Action item: Before writing anything, find the line that contains "You are a GUI", then retype the entries below exactly from their first line through that one, without pictures.
━━━━━ Input for this task
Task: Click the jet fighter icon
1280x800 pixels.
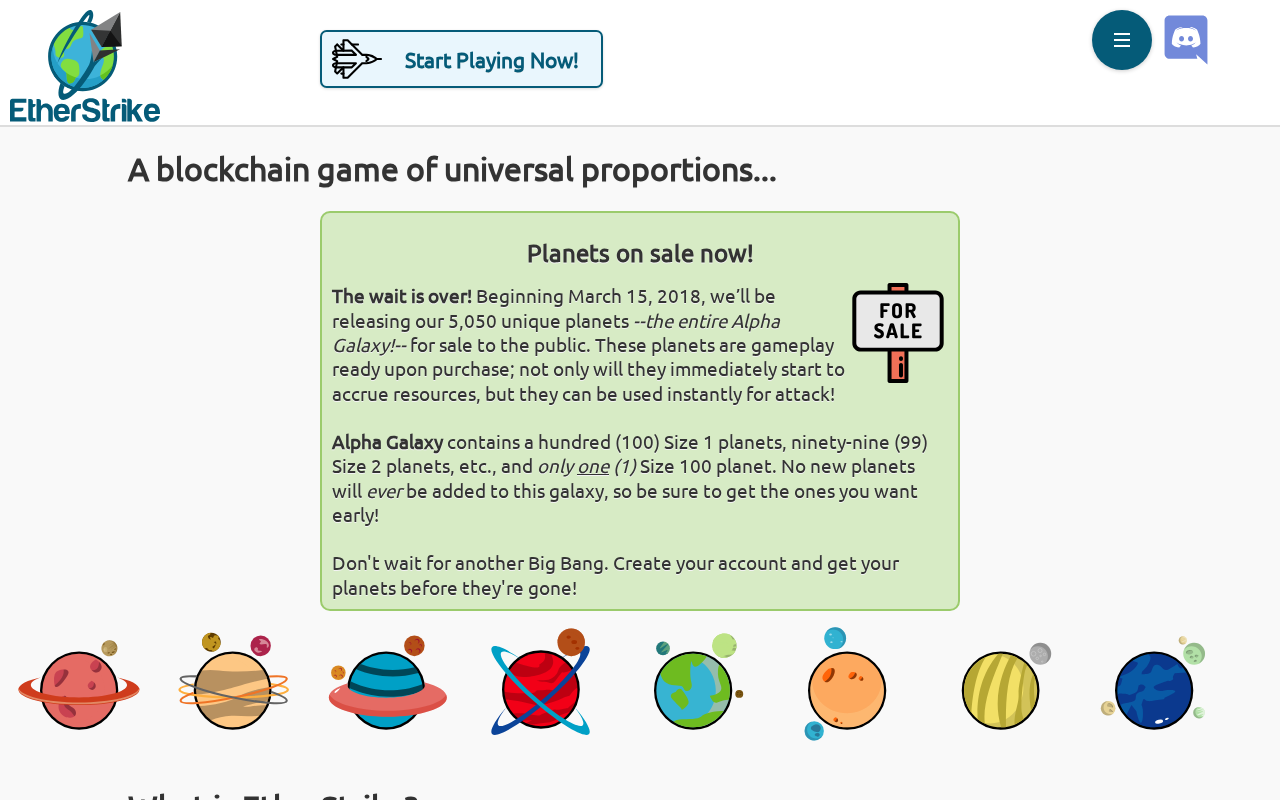Action: [357, 59]
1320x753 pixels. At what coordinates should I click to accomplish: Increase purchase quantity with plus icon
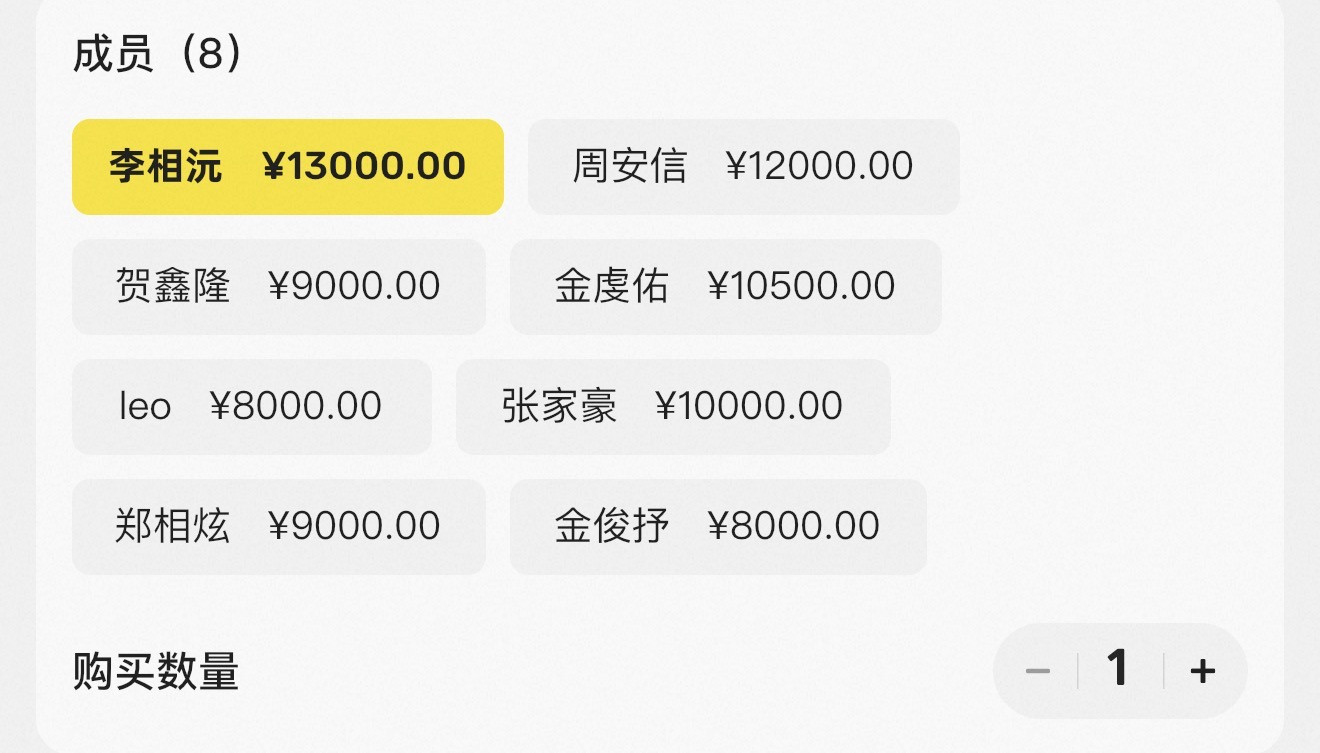click(x=1203, y=670)
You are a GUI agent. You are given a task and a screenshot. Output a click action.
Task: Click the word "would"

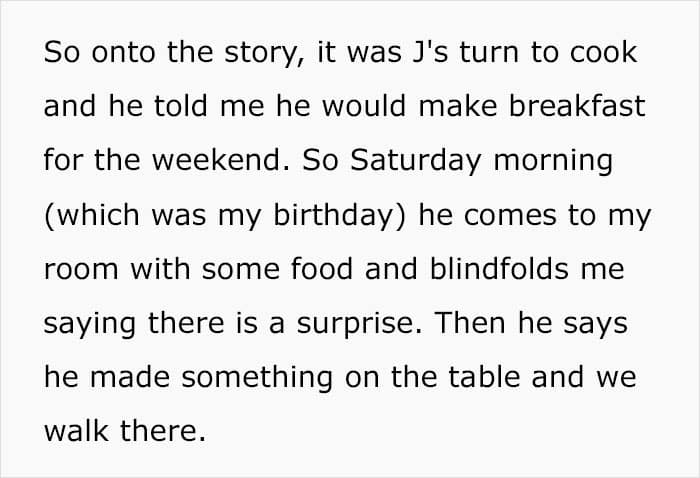[x=364, y=106]
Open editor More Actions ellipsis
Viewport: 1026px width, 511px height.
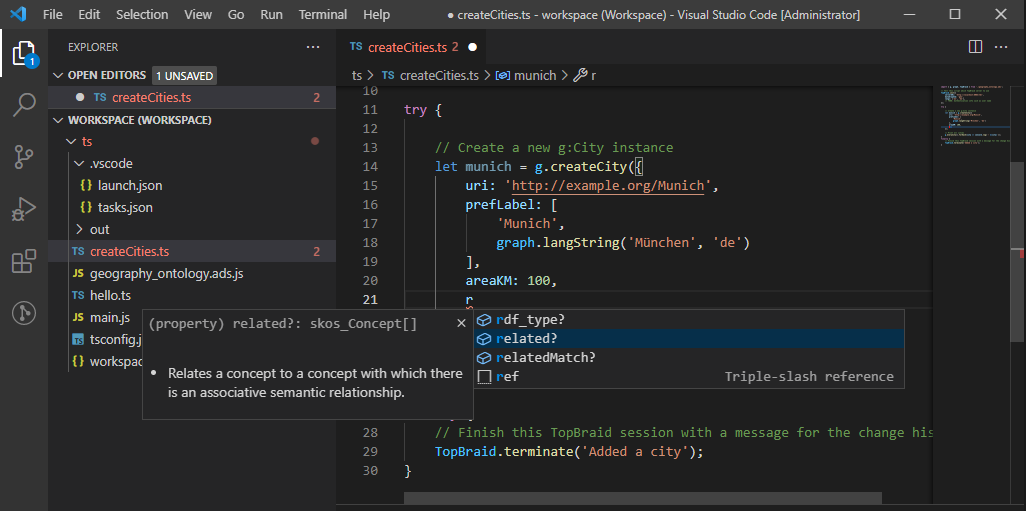point(1003,47)
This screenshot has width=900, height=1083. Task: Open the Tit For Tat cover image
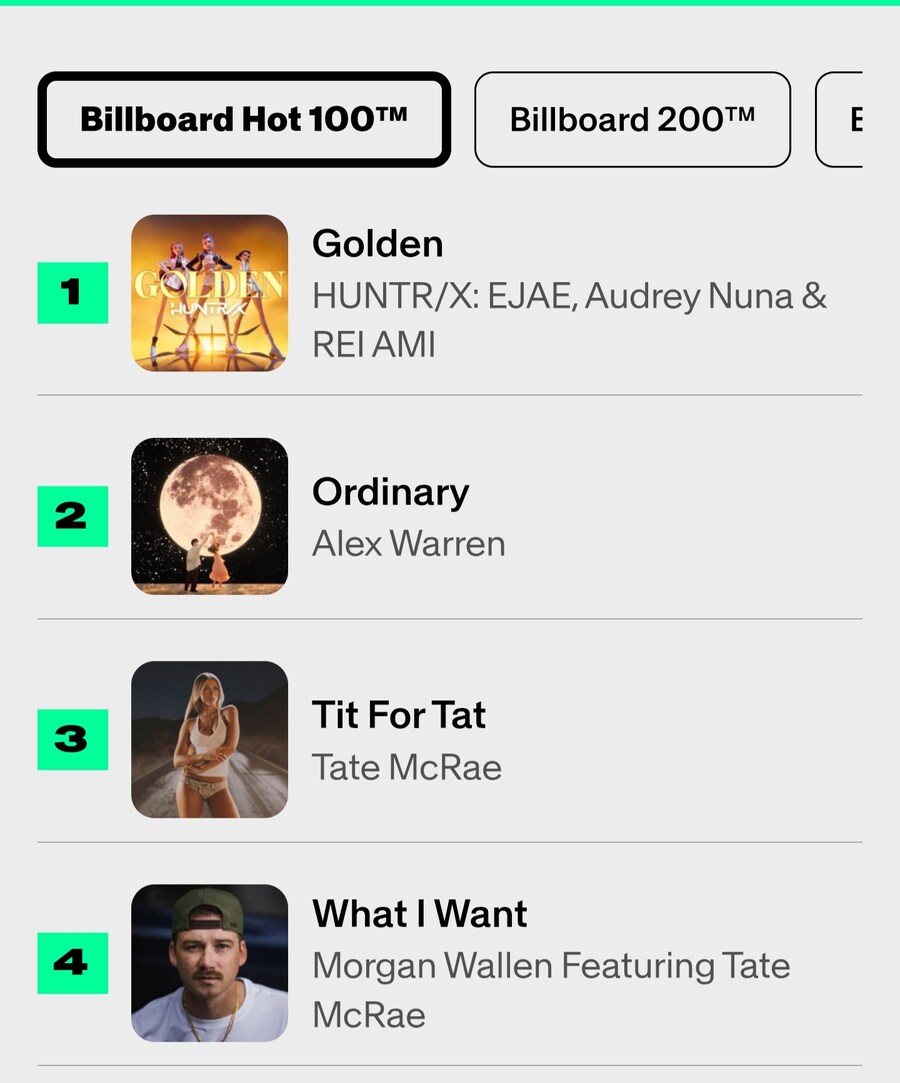[210, 739]
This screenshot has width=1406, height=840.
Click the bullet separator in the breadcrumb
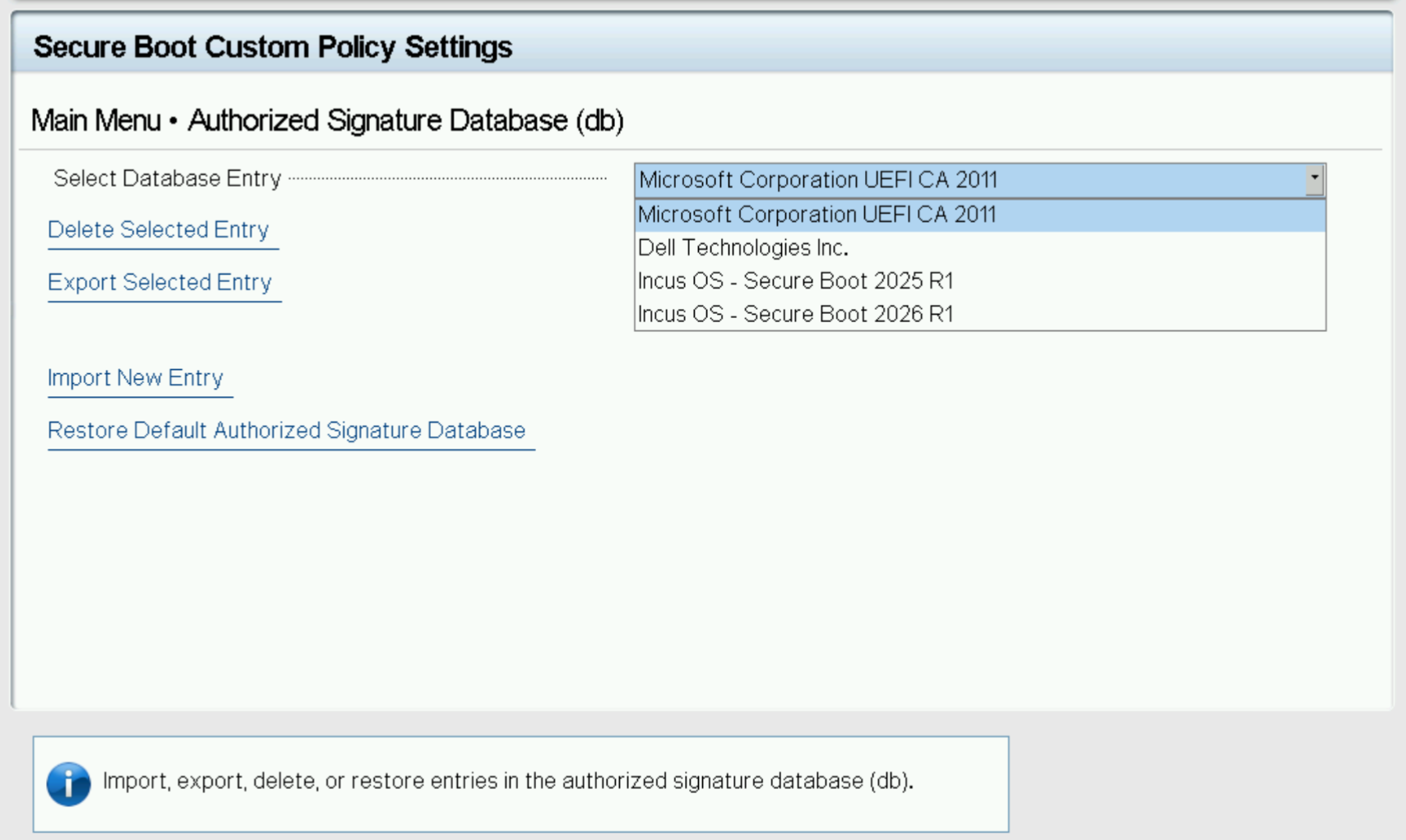click(173, 122)
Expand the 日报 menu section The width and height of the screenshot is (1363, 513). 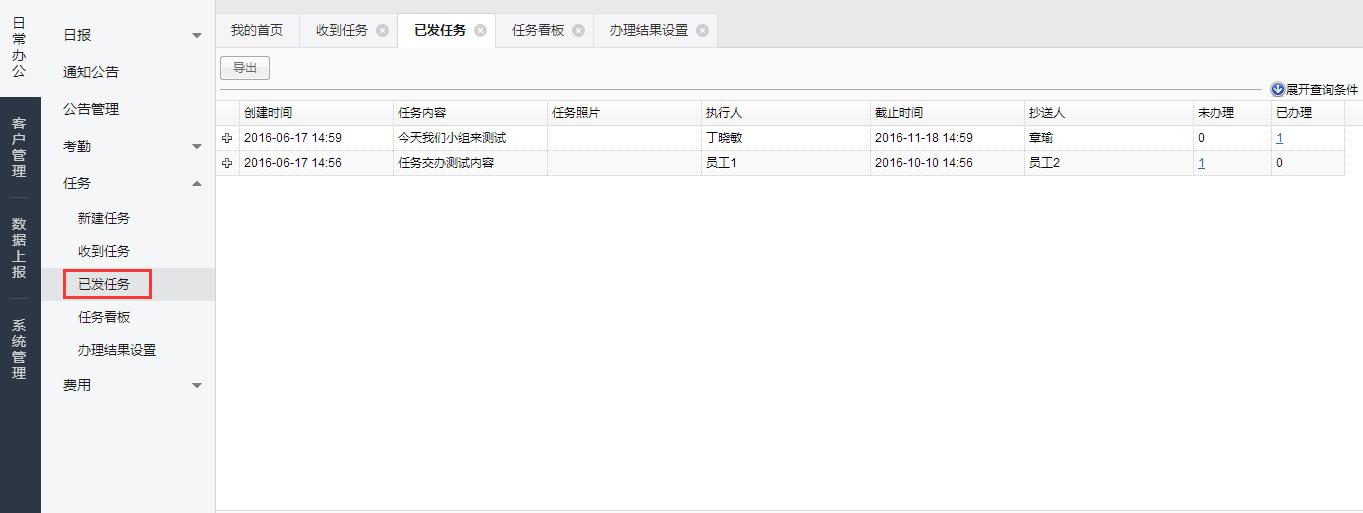click(x=197, y=36)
━━━━━━━━━━
Result of this exercise:
Task: Click the jet fighter icon
1280x800 pixels.
Action: [357, 59]
1320x753 pixels. At what coordinates should I click to accomplish: Increase purchase quantity with plus icon
click(x=1203, y=670)
You are a GUI agent. You are given a task and a screenshot. Output a click action.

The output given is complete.